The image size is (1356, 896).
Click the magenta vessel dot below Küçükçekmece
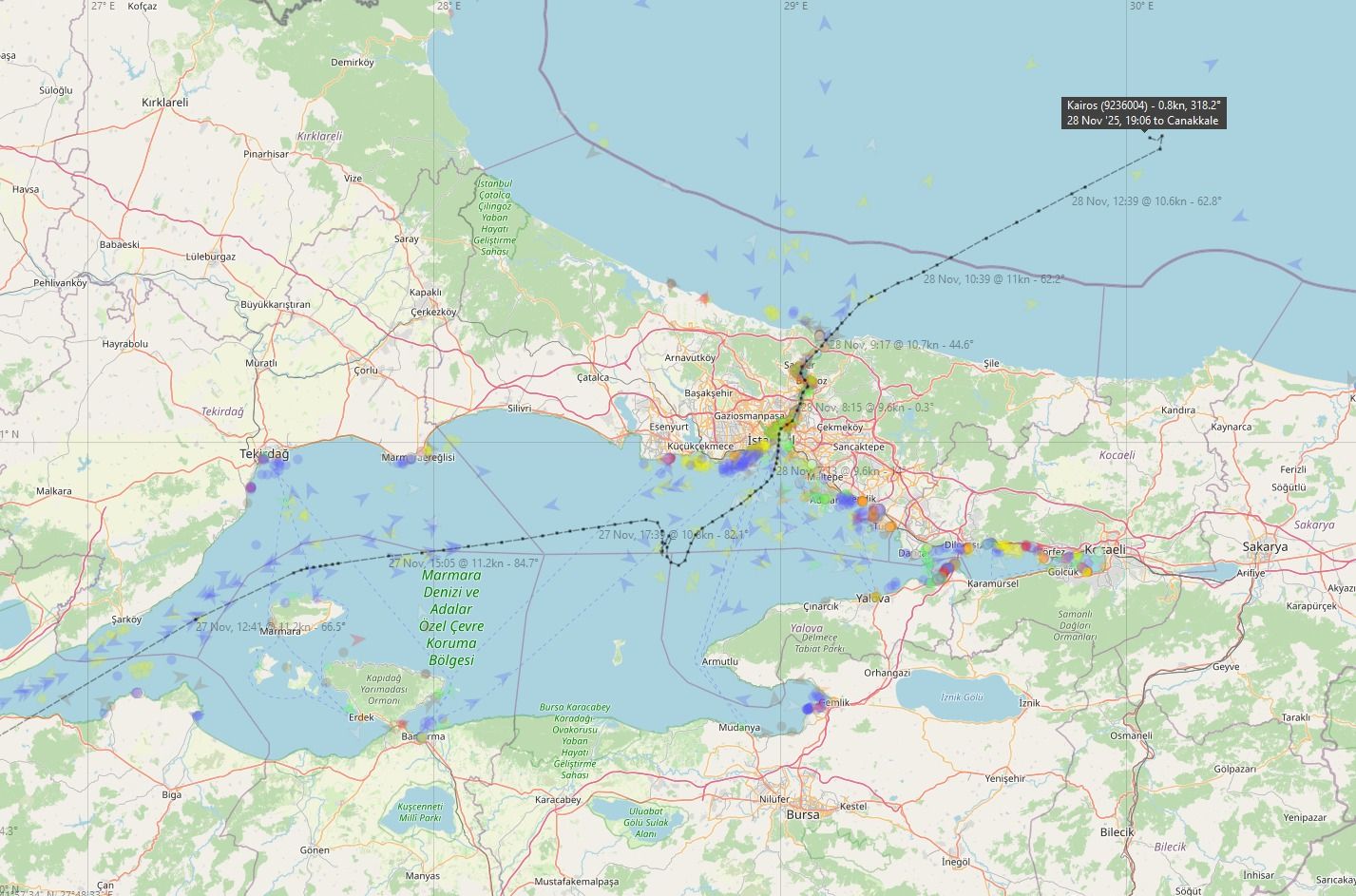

---

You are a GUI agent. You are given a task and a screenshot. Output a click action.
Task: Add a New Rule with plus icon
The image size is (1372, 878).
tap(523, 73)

● **INSTRUCTIONS TO FOLLOW**
Starting with the line that holds "The image size is (1356, 896)." and ending with the line that holds "Click the magenta", retype every line in the data above exactly, and nothing else.

● **RESULT OF THE EXERCISE**
The image size is (1356, 896).
Click the magenta vessel dot below Küçükçekmece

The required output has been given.